Do you consider yourself an adventure traveler? What does “adventure travel” mean to you?
I’ve been on adventure tours that felt like they were going to kill me, then others where I barely broke a sweat. Two organizations that care deeply about how you reconcile the differences recently ran a survey of 8,000 active travelers to find out what matters to them on their vacation. Outside Magazine and the Adventure Travel Trade Association teamed up with a university to get some real data.
The full report is only available to ATTA members, but we’re one of those so here are the highlights and our take.
Adventure Travel is for All Ages
Despite all the focus on millennials and in magazine ads and editorial, the majority of the people booking these tours are age 40 and above—an overwhelming 73%. As older travelers have taken on greater challenges and have the money to explore, they are weaving more adventurous activities into their vacations and holidays.
Another 24% were 39 or below, and 23% of the older travelers were 60 or above.
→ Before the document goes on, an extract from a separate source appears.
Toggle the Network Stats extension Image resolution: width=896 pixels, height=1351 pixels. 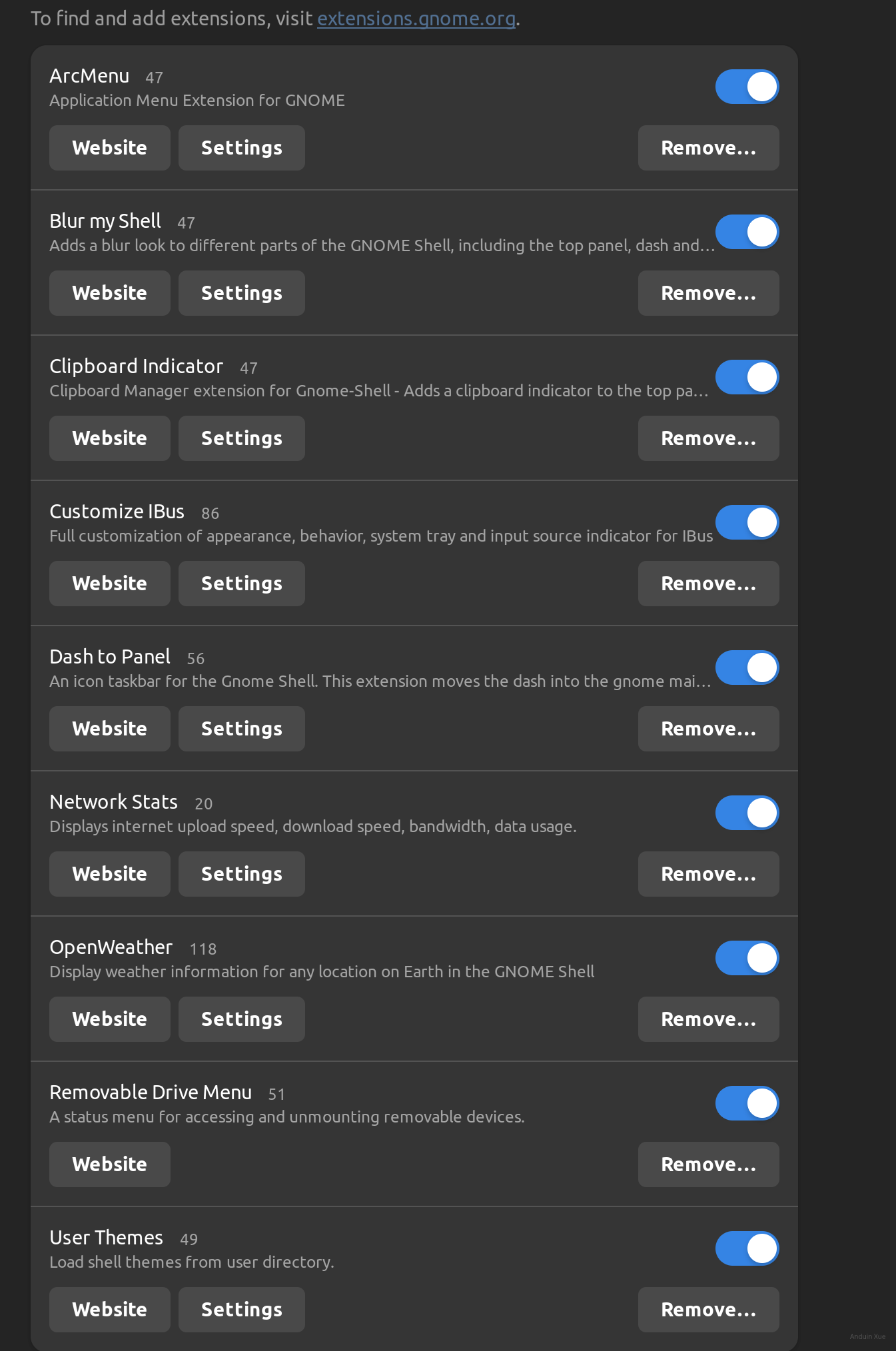click(747, 813)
Children weren’t involved in the survey, but anyone who has been out on a hiking or kayaking trip has probably seen a few tykes out with their family in places like Peru, Chile, and Mexico.
It’s Not About Hard-core Risk
In a similar survey a decade ago, words you may associate with the photos and ads in Outside were prevalent in surveys: “risk,” “danger,” “hard core,” and “extreme.”
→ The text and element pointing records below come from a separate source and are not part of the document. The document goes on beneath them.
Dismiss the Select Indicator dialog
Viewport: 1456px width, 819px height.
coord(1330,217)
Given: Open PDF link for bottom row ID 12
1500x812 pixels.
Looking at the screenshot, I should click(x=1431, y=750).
Now those words barely make a blip, going along with that spread in ages. The most common words in the new survey were more fuzzy and feel-good:
The four most essential qualities in an adventure travel experience mentioned by respondents were (1) novelty seeking/uniqueness, (2) whole experience, (3) natural environment, and (4) challenge.
That last one still implies some risk and that’s an inherent quality in many physical activities, but it’s not a motivation as much as a byproduct. We may like to ogle those crazy photos of rock climbers 200 meters off the ground and surfers on big waves, but we would like a tamer version of the adrenaline rush. Right after those top four were “culture,” “physical health,” “excitement,” and “off the beaten path.”
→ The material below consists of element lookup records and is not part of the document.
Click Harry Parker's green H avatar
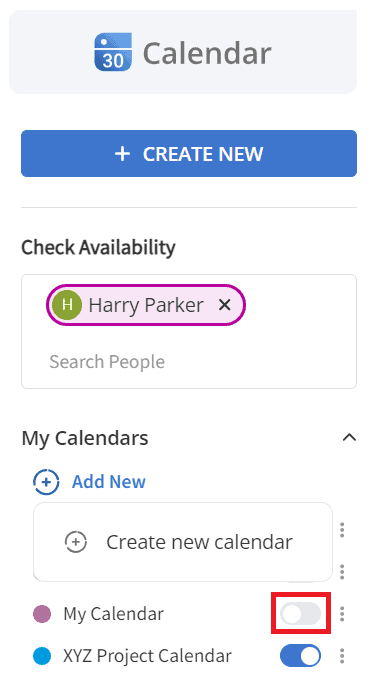click(67, 305)
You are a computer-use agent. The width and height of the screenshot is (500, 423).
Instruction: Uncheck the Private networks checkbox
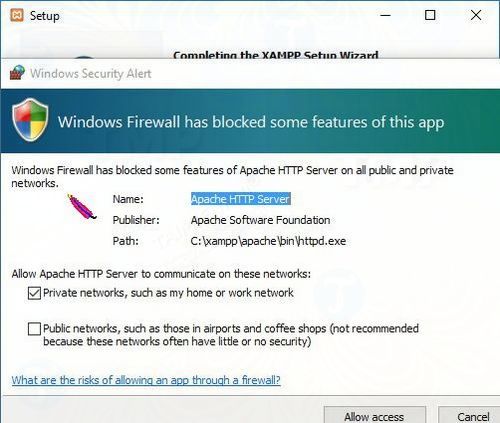(34, 293)
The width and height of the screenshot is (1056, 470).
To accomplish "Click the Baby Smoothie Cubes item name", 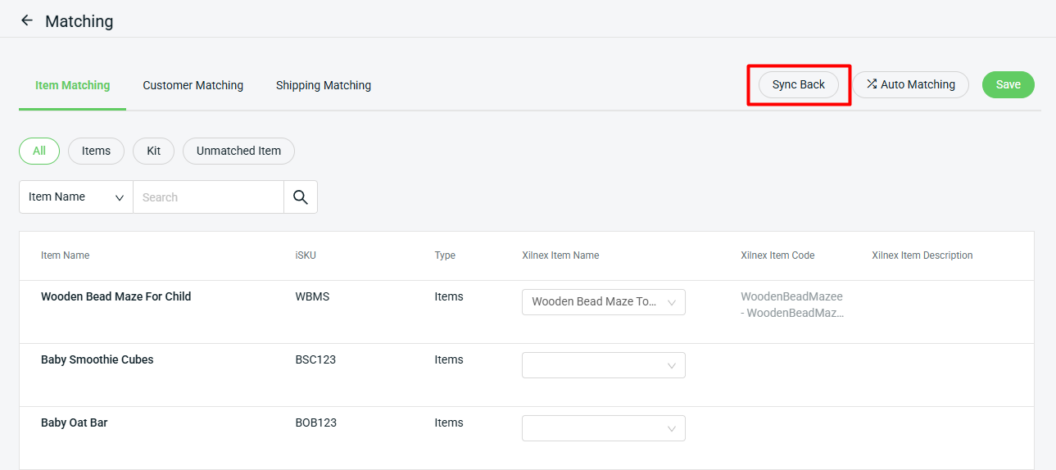I will click(x=97, y=360).
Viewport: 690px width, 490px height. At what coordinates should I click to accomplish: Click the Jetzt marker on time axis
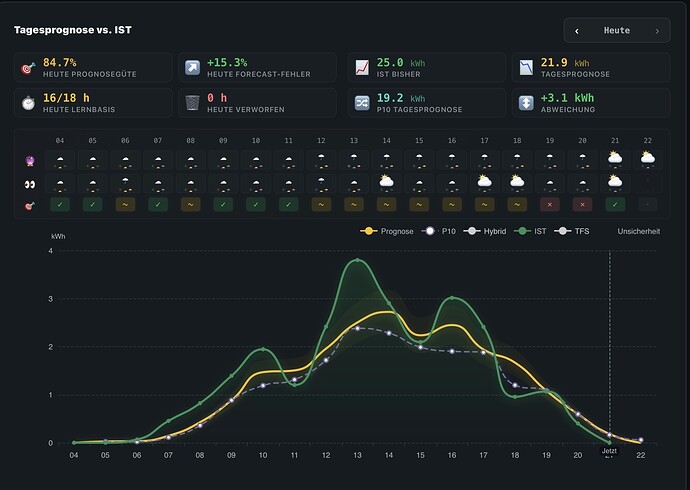[609, 451]
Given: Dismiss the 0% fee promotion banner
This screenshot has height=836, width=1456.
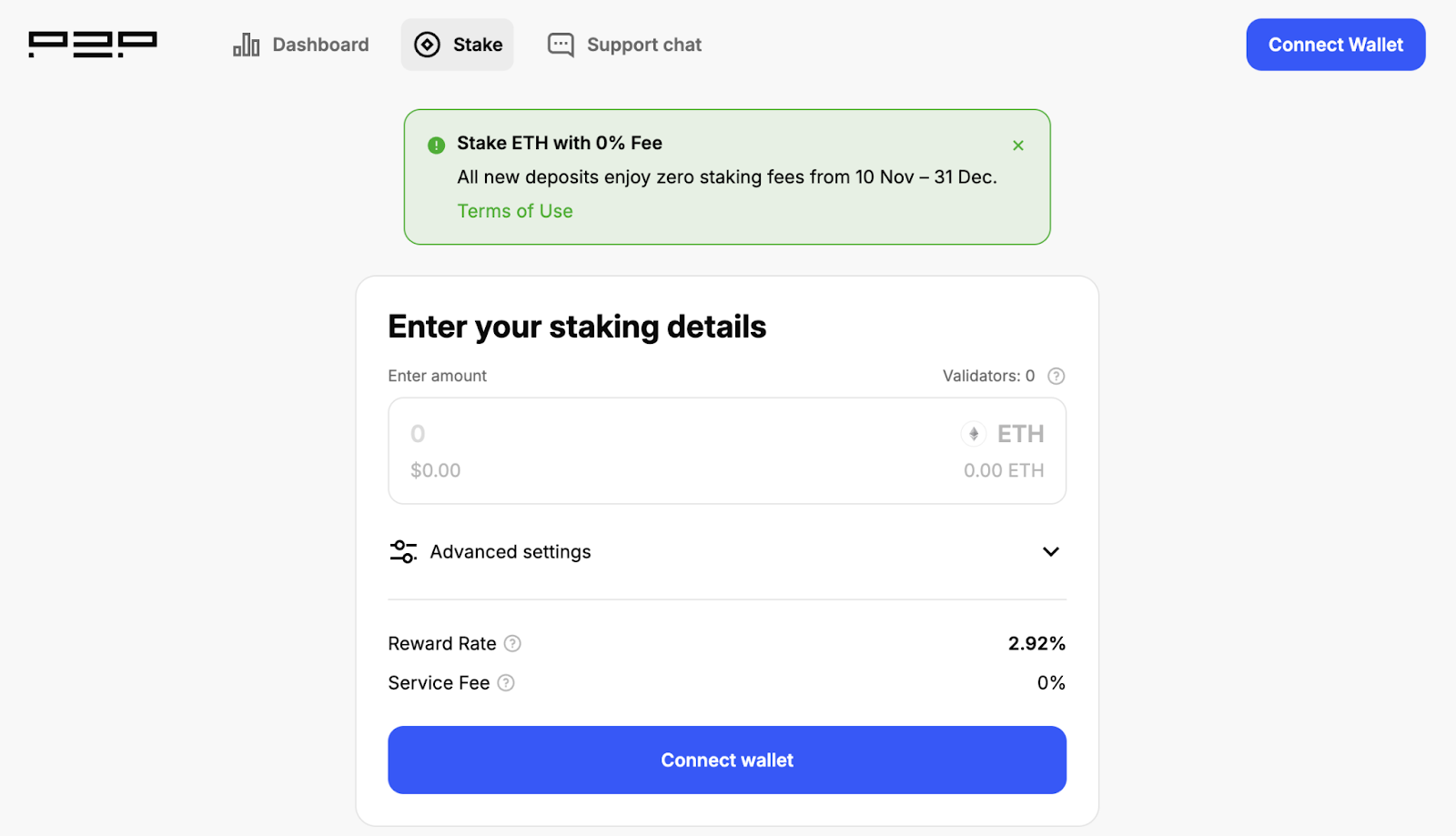Looking at the screenshot, I should coord(1018,146).
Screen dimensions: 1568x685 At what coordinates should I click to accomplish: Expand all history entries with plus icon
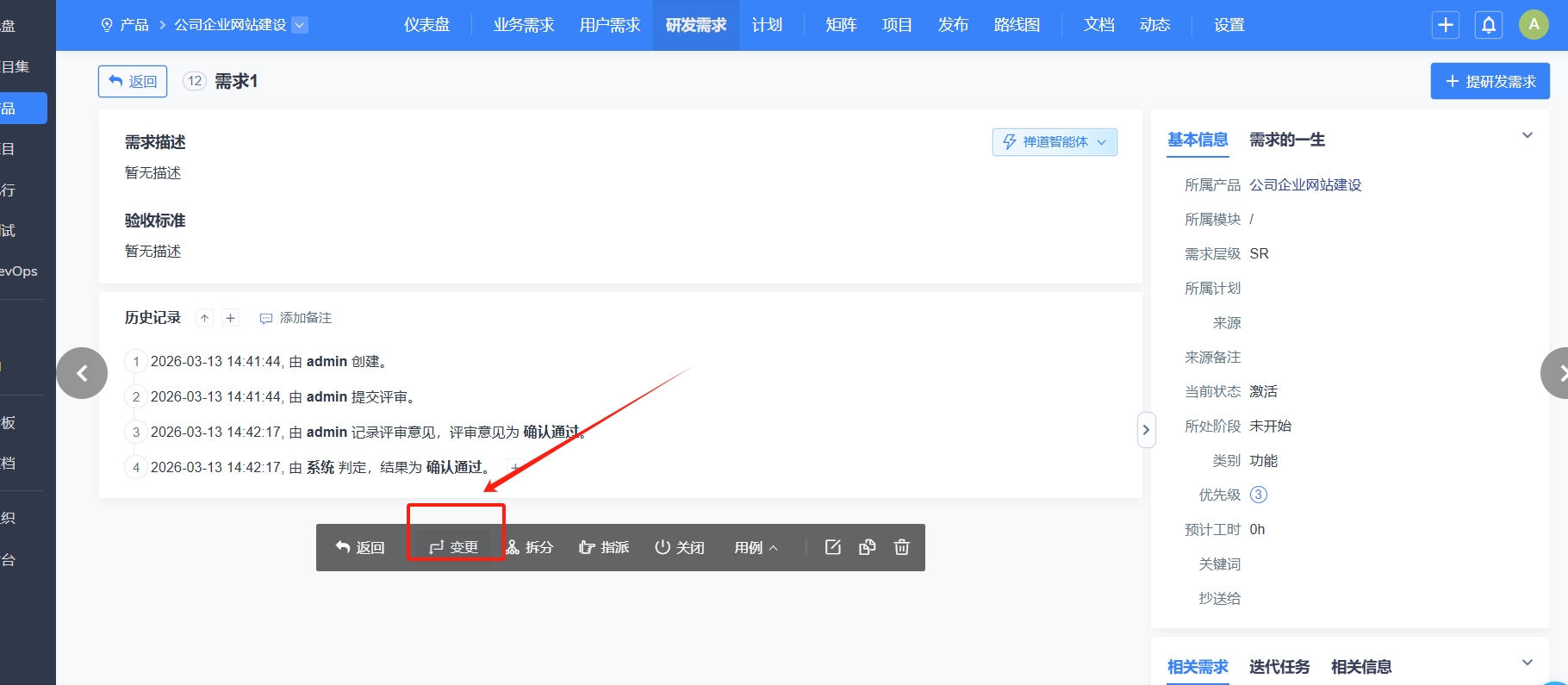(x=230, y=318)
Adventure Travelers are Wealthy, Educated, and in a Relationship
Again we may picture the “dirtbag” rock climbers living out of a van and hikers growing beards on multi-week through hikes, but people booking organized adventure tours are not hurting for money. Barely more than one third of respondents were making less than $75,000 per year and 19.5% were making at least twice that much. The biggest bracket—at 25.7%—was $100,000 to $149,999.
Nearly 70% are in a relationship, either married or living with a significant other. So while tour companies and cruises need to be able to accommodate or match up singles, most of their customers are probably couples, families, or groups.
This is also a highly educated segment of travelers, which we have found in our visitor demographics at Luxury Latin America. A staggering 82.3% have a college degree, about half those an advanced degree.
Latin America is Getting More Popular for Adventures
Nearly all the respondents, drawn from Outside’s readers, are from the USA. The top five destinations they planned to visit in the future are New Zealand (62.1%), Australia (59.8%), South America (54.4%), South Pacific (51), Western Europe (50.1%), and Central America (48.8%).
This is a big jump from a decade ago for both South America and Central America. These jumps come at the expense of the Caribbean, Middle East, and North America it seems. That last one is kind of understandable though since most people have already been to Canada and Mexico, plus the respondents already live in the USA. As many respondents had been to Mexico already as Europe—around 66%.
Experiences and Encounters as Important As Activities
Another big change in the past ten years is that even the wealthiest travelers have started looking for the kind of local interactions that backpackers have always had. Instead of walling themselves off and being in a cocoon, today’s adventure travelers value uniqueness and local encounters as much as the sites and physical activities.
While hiking, paddleboarding, hiking, and going on wildlife viewing tours still place high on the list of intended activities, other more surprising ones have bubbled to the top. “Getting to know the locals,” “cultural activities,” “attending local festivals/fairs,” and “learning a new language” rated as high or higher than rafting, mountain biking, skiing, or scuba diving.